The guy above me rants to much love you man lol
But let's get real you don't have a kid with him bahhaha duh right so Just go does he work is he helping in anyway to better both of you? no probably not from what I have read so tell him I'm leaving you can go or stay an if you go I don't want to here cry baby bull shit the whole time grow some nuts js


----------



## Hillbilly Castro (May 3, 2015)

Dude, work up a few grand and go international. Go to some super fucking cheap part of the world and stay in cheap hotels and shit. That way, your man will feel comfortable, you'll get to travel, and you both are happy? That working up a few grand part will suck, but when you're not working you can research your destination, maybe work on the basics of the language, look for really cool and obscure spots, maybe even stake out a place you'd like to spend time living for a little while. I hear there are nations where you can go there with 4-5k and live really well for a year or more. See if he'd be into that, show him some pictures and have him read some travelogues.

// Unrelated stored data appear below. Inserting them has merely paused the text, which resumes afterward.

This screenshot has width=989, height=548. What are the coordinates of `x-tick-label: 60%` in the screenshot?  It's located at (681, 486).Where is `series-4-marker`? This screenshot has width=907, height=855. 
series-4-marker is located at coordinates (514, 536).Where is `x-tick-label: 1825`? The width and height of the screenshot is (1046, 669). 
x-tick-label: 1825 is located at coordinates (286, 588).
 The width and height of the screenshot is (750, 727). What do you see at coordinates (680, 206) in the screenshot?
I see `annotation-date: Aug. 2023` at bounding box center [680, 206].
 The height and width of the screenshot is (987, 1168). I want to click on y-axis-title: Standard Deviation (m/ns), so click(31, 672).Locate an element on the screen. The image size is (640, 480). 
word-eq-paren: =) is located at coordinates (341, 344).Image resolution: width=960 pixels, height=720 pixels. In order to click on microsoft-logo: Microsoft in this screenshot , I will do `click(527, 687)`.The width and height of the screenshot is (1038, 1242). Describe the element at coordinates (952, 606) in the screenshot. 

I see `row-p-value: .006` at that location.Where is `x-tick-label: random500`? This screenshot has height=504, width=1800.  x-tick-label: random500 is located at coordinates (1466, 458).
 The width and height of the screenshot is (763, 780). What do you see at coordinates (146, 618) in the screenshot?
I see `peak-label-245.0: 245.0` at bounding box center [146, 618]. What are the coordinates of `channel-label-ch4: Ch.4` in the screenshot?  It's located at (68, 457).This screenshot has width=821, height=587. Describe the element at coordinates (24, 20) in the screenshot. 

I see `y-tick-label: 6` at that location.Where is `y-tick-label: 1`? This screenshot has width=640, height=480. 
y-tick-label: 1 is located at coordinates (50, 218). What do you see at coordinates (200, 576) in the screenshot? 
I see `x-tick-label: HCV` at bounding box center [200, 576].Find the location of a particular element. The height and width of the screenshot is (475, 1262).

But dude, don't compromise on travel. It's your life, and I GET IT, nothing feels better than traveling and for a lot of us, its the only place we fit in this world. You will find love again. Give him another chance - say hey man, me and the road are a package deal. Deal with it or I'm out. And if he can't deal, roll the fuck out. Go somewhere new, slough it off, and live yer damn life.


----------



## Tude (May 3, 2015)

Hmm the people who have chimed in have said a great deal of good things. I wish I would have just flew when I found myself tied down and unhappy in the early 90's instead of trying to do things that was expected of me, keep trying again and again on a useless relationship, buying a stupid house that was to me an eyesore .... I wish I flew away and did what I wanted to do which was see things and travel - or even relocate with travel in mind. I have too many little eyes in my herd of cats now as well as health issues to just drop it and go. But I am not unhappy. I have set up my place. However for you? You need to be happy - do it.


----------



## Tude (May 3, 2015)

btw - @creature needs his very own HEART emoticon.


----------



## Matt Derrick (May 3, 2015)

dump the guy. you can't make others happy until you're happy yourself.


----------



## Sip (May 3, 2015)

Thanks for all your replies, Matt, creature,Tude, and all the rest of you awesome people. Lots of good ideas. I already tried the working for a while and doing it the not rough way thing, so that's out. And he has no real desire to travel the world, or so I found out yesterday. You made some really good points about love, Creature, and I appreciate you sharing your experiences, Tude. I think I'm going to work for a month, and send him home to his dad's with my car and 5 or 600$. He still needs to get his GED and his Liscence, so he has shit he can work on, and I won't have left him high and dry. I've offered to do short jaunts and come back and see him every two or three weeks, and while he says that is acceptable, he always looks like he's about to cry. IDK, if I just dumped him, it would be a mistake. I've never been in love before, and I can't just throw it away for the road, but I deserve to be happy too, Goddamnit. 

The problem with finding a place we would both like to stay is that he isn't down with that. He wants to be by his family, which is far from mine. I'd be happy to live in my fucking car by the ocean for the rest of my life with him, but he isn't down with that, either. I mean, he isn't trying to force me into anything. It's just that we realized too late that we're very different people. He wants a house and the straight life, and me... I just want to swim naked and sleep in the woods. I guess I have a lot of thinking to do, and I really appreciate y'alls help. You've helped me sort out my own thoughts as well as given me some new ones to think about.


----------